With the 2015 season winding down, the Reds are destined for 90+ losses one year after dropping 86 games. For the second year in a row, the general feeling surrounding the club’s performance seems confined to a limited sorrow-filled breadth ranging between an upcoming trip to the dentist’s office and attending the wedding of a former significant other sans a date.

So, it’s difficult not to reminisce about the not-so-distant glory years that began at the outset of the decade. I remember when most of the gripes surrounding the Reds were centered around where to bat Drew Stubbs in the lineup and whether Todd Frazier should start over an aging Scott Rolen. First-world problems, indeed.

What has fast-forwarded the musing of yore for me lately is the knowledge that so many of the key cogs in the 2010-13 run that produced three 90-win seasons and two National League Central crowns are no longer with the organization.
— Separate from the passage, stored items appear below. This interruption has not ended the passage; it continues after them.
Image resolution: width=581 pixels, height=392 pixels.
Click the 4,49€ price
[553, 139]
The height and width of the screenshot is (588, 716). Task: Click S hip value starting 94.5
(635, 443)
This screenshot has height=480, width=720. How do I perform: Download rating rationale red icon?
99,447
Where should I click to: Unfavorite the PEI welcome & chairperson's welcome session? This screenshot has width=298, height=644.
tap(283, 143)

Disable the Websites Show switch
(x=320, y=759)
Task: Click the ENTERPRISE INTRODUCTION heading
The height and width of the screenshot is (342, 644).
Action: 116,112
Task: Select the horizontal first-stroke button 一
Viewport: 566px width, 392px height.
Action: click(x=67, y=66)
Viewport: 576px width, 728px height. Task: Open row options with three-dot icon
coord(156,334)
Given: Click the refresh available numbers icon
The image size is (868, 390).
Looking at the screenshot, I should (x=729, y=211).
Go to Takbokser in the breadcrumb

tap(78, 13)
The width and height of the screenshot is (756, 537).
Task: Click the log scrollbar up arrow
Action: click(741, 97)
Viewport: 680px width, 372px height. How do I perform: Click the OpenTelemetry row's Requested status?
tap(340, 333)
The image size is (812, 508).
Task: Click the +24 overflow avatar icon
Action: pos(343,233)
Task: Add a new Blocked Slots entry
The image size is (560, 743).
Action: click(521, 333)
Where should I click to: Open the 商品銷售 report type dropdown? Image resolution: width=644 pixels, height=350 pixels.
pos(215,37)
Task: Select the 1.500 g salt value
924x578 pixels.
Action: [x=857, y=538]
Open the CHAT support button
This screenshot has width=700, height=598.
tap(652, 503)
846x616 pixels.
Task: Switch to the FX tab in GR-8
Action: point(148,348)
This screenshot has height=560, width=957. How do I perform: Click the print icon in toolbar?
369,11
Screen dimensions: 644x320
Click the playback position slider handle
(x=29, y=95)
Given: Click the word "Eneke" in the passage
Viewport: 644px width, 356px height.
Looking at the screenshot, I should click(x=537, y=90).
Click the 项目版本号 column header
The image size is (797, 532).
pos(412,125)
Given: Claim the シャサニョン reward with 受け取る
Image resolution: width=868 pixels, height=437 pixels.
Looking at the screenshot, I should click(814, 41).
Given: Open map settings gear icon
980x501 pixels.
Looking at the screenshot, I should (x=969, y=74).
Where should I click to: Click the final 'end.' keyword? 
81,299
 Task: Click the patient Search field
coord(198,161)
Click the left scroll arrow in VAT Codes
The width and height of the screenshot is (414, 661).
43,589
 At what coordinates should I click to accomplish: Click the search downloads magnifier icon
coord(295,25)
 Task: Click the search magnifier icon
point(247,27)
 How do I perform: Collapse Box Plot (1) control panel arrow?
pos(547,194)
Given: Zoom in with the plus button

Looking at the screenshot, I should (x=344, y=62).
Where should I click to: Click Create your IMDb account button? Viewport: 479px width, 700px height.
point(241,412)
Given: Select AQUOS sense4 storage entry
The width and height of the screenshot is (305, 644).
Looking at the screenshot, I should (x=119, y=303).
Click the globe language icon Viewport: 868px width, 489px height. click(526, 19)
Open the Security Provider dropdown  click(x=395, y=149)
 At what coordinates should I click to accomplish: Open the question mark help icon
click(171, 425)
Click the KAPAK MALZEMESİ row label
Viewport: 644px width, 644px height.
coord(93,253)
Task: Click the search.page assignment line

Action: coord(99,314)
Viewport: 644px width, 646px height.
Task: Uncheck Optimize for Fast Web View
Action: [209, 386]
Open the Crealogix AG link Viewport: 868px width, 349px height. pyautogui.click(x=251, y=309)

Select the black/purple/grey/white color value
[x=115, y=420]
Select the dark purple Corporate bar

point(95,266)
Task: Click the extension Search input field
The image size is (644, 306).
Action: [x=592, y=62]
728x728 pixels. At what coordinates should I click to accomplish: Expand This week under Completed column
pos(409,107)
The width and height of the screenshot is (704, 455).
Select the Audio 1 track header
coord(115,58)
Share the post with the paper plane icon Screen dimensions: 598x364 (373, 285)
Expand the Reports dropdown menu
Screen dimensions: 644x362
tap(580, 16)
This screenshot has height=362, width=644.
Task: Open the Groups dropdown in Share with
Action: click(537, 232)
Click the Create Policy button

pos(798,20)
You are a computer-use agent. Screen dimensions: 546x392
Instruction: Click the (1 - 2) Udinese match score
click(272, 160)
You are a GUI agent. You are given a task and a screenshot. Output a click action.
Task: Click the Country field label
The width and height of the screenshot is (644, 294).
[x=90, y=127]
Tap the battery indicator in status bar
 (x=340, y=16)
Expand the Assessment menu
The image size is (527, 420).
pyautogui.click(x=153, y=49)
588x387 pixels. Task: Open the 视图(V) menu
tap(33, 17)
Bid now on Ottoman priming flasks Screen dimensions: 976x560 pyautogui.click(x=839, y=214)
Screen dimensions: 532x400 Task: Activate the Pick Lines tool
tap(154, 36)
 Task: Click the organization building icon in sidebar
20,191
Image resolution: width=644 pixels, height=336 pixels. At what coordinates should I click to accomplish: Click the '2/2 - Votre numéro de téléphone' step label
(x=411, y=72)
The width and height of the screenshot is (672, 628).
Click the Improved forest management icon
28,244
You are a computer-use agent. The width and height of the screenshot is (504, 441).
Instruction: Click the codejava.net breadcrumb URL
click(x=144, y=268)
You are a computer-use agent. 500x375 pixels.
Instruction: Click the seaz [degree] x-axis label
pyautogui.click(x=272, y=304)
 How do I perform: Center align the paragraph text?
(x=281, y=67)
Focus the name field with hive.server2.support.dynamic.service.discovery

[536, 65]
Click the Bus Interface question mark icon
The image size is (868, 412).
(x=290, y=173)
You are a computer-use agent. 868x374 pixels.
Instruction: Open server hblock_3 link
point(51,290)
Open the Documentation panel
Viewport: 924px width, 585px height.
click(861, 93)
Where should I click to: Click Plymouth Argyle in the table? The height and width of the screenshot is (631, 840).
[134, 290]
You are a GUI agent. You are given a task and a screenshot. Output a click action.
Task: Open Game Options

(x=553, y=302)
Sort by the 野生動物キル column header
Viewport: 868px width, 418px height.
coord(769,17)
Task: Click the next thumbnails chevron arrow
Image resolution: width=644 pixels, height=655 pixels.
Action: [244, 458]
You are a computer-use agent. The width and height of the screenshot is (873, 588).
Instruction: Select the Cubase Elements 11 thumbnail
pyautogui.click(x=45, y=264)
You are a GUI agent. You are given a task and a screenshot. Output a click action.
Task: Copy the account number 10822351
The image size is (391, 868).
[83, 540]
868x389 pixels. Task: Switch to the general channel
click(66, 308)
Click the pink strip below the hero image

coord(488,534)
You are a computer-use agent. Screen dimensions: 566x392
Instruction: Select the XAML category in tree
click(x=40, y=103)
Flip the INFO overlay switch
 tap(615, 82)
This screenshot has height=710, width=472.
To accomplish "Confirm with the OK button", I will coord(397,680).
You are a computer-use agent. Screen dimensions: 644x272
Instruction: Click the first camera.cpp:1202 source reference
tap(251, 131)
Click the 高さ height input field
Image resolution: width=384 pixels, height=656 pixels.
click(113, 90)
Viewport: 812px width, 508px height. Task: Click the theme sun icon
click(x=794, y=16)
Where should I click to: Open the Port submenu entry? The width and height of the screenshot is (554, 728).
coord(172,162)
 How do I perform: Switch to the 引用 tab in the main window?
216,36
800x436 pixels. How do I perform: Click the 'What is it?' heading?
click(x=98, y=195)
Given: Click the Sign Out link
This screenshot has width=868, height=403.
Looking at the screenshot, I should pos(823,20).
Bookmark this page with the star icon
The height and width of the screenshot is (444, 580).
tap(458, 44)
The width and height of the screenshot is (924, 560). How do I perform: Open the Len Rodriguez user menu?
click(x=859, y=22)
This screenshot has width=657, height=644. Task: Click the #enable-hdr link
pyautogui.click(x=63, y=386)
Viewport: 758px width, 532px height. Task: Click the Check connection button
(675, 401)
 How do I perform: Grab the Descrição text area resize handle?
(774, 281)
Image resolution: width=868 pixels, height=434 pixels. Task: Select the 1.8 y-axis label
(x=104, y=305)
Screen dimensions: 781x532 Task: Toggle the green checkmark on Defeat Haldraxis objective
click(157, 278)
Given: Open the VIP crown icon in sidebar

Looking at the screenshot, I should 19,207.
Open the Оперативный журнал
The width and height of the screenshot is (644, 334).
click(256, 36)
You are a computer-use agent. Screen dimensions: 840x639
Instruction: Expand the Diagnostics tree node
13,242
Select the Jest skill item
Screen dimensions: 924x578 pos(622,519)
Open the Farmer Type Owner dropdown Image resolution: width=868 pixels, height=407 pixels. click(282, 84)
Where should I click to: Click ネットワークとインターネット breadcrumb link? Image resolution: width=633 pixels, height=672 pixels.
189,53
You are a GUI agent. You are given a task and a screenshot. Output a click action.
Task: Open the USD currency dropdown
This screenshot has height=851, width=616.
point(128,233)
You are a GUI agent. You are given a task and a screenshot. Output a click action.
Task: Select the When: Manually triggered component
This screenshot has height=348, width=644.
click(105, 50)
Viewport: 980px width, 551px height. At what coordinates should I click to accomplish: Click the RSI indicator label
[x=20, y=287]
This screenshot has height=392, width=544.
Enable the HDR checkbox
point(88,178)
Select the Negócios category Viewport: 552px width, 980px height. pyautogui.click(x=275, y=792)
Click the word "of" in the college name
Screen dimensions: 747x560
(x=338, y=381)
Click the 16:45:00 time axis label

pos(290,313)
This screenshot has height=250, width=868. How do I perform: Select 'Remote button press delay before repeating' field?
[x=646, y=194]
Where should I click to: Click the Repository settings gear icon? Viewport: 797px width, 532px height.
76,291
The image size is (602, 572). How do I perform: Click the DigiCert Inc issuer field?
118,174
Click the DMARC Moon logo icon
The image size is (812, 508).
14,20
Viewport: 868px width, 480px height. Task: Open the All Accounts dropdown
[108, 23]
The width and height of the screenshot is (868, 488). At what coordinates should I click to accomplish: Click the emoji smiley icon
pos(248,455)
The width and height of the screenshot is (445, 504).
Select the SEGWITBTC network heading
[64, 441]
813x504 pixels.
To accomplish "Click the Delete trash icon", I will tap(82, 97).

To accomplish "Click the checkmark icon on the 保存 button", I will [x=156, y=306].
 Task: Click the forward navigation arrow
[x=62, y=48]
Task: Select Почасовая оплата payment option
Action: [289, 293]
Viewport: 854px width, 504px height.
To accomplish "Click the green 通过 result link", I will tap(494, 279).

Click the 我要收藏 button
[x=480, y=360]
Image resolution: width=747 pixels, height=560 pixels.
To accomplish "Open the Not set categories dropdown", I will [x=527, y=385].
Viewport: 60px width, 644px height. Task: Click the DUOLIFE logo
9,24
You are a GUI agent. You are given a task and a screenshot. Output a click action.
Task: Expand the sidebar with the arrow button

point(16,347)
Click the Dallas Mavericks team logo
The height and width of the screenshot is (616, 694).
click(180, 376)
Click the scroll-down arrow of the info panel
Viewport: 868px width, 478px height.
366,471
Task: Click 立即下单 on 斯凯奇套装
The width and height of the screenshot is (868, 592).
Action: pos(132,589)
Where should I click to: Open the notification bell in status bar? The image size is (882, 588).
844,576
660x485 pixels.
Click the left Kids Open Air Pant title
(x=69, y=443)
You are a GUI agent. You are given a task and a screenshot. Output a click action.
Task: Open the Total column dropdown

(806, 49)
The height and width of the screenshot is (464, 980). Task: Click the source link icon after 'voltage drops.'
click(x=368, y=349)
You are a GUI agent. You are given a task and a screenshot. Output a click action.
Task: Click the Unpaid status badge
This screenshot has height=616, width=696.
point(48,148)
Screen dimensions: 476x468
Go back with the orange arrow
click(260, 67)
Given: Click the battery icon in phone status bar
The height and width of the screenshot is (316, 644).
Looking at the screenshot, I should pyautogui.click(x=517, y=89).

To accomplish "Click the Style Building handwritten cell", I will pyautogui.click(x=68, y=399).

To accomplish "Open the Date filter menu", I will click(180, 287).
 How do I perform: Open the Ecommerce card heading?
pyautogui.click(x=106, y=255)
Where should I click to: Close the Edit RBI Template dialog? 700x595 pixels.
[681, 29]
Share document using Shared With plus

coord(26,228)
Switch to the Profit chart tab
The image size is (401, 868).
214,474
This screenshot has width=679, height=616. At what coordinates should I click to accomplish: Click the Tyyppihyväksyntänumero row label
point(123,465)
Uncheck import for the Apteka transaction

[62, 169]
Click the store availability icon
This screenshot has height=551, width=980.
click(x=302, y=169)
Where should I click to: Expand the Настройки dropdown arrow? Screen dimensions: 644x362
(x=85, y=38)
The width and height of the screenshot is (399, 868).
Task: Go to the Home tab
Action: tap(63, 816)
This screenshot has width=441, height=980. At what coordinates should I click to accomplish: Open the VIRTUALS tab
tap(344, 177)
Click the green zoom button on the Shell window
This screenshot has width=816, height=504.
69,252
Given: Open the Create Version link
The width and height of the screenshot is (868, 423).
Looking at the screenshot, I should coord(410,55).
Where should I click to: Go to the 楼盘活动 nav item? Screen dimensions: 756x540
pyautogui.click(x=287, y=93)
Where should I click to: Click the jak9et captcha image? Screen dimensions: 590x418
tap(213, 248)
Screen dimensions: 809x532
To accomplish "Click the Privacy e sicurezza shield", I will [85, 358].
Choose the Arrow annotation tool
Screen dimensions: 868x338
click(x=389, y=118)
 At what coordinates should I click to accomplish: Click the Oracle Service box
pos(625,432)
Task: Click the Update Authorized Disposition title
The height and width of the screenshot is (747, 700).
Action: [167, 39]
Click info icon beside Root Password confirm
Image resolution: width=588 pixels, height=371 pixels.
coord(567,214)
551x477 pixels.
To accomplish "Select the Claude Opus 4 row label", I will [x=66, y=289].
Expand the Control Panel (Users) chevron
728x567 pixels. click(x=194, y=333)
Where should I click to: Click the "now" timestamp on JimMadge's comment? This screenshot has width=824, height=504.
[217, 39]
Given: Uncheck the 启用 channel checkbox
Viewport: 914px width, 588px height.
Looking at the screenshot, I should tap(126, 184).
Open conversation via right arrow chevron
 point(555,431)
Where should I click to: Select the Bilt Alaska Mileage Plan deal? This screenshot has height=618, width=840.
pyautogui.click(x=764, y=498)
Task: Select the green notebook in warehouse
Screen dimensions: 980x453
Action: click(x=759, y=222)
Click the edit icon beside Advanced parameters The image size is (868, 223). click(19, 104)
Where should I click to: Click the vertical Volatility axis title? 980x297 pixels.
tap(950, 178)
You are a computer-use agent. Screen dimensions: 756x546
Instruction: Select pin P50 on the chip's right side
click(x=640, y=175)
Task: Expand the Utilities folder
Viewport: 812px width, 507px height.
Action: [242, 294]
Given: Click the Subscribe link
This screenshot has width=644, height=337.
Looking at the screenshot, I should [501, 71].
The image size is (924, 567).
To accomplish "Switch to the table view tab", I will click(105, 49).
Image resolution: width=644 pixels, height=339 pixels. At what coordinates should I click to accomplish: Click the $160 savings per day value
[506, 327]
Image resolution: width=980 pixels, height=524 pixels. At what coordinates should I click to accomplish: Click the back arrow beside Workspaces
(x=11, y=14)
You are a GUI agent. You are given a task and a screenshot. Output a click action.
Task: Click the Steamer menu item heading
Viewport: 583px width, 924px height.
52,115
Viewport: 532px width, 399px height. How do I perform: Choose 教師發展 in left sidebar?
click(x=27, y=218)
From 2010-13, these 10 players recorded the most plate appearances for the Reds: Brandon Phillips, Joey Votto, Jay Bruce, Drew Stubbs, Zack Cozart, Todd Frazier, Ryan Hanigan, Chris Heisey, Scott Rolen, and Jonny Gomes. Only Phillips, Votto, Bruce, Cozart, and Frazier remain. Five years ago, each of the Phillips-Votto-Bruce-Cozart-Frazier quintet was either an up-and-coming talent or a player in or around their prime. Now, with the exception of Bruce, all five will be at least 30-years-old by Opening Day 2016.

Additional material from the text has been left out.